Spring/Break LA 2024 Artist Spotlight: Kay Seohyung Lee
Kate Provisor, Art Muse LA Spring Intern
Spring/Break ‘24 was packed with vibrant color, strange shapes, and a wide range of mediums. Among these up-and-coming artists was Kay Seohyung Lee, a recent MFA graduate from Philadelphia. Her most recent series, Hellscapes, is shown in multiple galleries at Spring Break.
I was immediately drawn to her depictions of the female body, rage, hunger, and most of all, chaos. Her paintings are intricate, following specific color themes and small symbols that require the viewer to come face to face with her work. Her lines are clean, every brush stroke intentional. The series Hellscapes follows different landscapes with the same subject: a female body, anonymous and lacking facial features, always presented with flowing long black hair.

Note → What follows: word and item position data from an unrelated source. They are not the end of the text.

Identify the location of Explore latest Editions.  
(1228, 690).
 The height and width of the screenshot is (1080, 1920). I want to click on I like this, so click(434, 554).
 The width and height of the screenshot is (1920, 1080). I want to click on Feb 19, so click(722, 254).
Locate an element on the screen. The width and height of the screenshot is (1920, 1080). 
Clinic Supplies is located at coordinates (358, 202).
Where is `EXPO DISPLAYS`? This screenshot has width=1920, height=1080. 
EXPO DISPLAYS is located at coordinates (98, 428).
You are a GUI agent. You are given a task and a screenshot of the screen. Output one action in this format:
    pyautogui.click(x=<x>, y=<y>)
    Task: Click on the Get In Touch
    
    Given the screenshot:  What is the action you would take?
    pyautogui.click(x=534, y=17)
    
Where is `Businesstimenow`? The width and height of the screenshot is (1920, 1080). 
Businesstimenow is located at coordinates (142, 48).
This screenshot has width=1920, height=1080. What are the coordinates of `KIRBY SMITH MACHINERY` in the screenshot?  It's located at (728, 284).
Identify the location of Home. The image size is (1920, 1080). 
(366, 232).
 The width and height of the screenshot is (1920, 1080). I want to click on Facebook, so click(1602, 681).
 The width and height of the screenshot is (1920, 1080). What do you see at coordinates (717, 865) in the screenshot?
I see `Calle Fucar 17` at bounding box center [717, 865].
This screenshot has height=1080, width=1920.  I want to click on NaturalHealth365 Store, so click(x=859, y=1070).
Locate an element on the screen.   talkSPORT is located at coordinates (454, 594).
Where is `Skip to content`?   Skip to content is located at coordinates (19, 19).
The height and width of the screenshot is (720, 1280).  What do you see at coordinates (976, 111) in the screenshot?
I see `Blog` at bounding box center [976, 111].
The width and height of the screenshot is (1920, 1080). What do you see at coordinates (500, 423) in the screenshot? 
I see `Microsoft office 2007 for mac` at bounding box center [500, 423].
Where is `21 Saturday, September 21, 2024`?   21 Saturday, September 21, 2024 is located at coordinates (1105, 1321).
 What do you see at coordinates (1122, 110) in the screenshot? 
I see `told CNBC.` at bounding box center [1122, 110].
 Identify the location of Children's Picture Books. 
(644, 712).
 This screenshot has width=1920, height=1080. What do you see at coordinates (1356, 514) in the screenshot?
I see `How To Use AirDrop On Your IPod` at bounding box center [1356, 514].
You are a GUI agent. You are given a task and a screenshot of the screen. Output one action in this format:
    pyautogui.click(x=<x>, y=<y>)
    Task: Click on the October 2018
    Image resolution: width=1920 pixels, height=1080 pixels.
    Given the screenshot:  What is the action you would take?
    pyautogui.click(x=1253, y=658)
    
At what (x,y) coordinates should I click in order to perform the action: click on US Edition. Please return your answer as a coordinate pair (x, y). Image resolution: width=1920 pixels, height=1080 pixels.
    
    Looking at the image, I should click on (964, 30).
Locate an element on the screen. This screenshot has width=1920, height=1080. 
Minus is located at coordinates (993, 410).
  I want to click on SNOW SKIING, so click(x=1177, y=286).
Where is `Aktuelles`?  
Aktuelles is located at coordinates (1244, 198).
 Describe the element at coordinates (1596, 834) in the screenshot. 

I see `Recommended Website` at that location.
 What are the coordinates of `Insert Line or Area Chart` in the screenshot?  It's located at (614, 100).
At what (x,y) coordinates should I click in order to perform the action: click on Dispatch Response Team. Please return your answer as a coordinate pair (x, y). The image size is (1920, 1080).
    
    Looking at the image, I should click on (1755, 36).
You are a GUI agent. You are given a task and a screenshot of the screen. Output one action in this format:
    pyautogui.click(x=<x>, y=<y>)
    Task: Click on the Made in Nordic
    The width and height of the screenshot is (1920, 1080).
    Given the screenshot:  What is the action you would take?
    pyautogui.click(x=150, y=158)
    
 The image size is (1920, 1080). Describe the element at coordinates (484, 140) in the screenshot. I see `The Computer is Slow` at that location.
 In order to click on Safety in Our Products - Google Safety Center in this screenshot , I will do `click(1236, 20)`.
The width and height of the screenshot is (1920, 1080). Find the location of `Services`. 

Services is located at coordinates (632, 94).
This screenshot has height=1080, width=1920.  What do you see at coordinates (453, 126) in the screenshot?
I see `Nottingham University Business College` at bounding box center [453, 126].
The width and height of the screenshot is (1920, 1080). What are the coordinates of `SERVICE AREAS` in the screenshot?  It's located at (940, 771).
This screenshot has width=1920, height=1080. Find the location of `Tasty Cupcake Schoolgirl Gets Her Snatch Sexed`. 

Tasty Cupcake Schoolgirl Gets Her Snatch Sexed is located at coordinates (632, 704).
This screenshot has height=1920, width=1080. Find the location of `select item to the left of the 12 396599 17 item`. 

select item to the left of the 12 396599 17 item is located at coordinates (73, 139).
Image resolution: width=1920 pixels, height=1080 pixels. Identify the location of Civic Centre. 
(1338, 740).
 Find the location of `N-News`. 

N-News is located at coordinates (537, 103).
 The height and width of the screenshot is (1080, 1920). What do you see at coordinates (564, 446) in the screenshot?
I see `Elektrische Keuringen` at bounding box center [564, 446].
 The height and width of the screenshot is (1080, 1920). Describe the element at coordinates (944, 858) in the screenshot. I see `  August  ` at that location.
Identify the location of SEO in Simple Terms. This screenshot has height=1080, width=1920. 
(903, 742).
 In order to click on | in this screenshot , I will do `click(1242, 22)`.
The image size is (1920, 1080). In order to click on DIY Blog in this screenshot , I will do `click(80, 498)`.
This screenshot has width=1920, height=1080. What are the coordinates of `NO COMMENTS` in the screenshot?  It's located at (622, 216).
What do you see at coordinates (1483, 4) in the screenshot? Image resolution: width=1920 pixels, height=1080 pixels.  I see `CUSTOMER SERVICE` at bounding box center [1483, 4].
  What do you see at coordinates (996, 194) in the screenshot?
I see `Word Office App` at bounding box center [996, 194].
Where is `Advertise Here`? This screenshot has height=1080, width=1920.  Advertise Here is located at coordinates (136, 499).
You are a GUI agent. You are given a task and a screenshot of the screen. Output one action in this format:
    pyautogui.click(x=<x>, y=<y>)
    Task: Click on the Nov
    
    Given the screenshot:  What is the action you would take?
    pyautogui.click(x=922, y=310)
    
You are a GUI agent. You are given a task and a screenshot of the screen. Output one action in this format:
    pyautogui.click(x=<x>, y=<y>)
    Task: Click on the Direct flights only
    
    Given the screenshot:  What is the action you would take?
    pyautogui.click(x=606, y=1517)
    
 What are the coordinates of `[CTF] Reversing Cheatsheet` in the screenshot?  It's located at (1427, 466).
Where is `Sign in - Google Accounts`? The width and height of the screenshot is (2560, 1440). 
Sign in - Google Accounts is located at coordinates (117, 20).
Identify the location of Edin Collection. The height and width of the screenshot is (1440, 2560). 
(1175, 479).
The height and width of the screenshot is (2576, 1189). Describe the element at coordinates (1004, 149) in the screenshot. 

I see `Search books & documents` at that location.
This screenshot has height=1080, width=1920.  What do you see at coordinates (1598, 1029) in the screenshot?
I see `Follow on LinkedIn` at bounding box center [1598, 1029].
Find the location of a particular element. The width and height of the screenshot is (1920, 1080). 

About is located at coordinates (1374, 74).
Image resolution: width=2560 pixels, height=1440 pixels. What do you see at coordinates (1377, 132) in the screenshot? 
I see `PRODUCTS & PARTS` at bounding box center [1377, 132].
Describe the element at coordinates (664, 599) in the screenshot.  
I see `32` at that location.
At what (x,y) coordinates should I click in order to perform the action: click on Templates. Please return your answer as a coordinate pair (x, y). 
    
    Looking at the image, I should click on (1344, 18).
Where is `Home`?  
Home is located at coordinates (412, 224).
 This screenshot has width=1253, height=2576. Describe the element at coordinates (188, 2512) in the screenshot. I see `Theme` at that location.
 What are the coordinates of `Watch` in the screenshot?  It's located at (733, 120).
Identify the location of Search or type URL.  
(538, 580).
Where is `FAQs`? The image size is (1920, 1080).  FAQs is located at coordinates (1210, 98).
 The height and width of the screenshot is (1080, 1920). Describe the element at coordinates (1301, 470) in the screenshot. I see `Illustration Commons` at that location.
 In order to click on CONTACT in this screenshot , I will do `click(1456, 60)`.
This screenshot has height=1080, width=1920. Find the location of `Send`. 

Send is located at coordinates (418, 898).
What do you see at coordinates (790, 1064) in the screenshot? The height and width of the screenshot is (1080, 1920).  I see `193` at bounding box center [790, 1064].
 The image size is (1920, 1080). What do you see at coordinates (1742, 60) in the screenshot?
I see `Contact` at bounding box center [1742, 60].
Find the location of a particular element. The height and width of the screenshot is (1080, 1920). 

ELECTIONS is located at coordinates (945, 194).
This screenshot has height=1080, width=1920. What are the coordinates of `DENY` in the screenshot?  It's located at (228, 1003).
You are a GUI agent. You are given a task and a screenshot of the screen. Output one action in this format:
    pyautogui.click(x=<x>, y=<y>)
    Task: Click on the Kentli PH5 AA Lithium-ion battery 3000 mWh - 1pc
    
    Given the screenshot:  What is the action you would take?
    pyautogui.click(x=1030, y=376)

Sitting outside her booth, I had a lovely interaction with Kay Seohyung Lee and was fortunate to learn more about her inspiration behind her complex works. Lee describes the chaos behind these paintings as a side effect of painting during the peak of Covid-19. Her painting, Nightfight, was inspired by a late night order of Dippin’ Dots. Pondering her own free-will, she ordered 35 boxes of Dippin’ Dots to her apartment. Upon arrival and a lack of freezer space to store the sweet treats, they started melting. The ice cream quickly turned into a gooey mess. These metamorphic viscous shapes inspired the overall feeling and subject of this painting, with multiple center points of female figures eating away at the ice cream forms and chaos ensuing around it. Hunger, famine, and small black cats are consistent themes through her Hellscapes series. She also mentioned that her work alludes to memes in our current culture, and inside jokes with her friend, such as including their beloved pets that only they will recognize. Her work delicately balances heavy subjects such as body image, yearning, violence, and her internal solitude as a Korean living in Philadelphia. Yet beyond these difficult topics, Lee creates her own worlds with an underlying unserious and humorous tone.
While her Hellscapes series presents repetitive themes, she discussed how she becomes bored of the same subject easily and noted that we can expect different subjects in her upcoming paintings. Lee is truly an up and coming artists, with her works displayed in galleries in Paris, Seoul, and Los Angeles, yet she is just beginning her artistic career. Painting whenever she is not lecturing at the University of Pennsylvania, her graduate school, we look forward to her future creative endeavors and recognizing her specific painting style in big galleries across the world.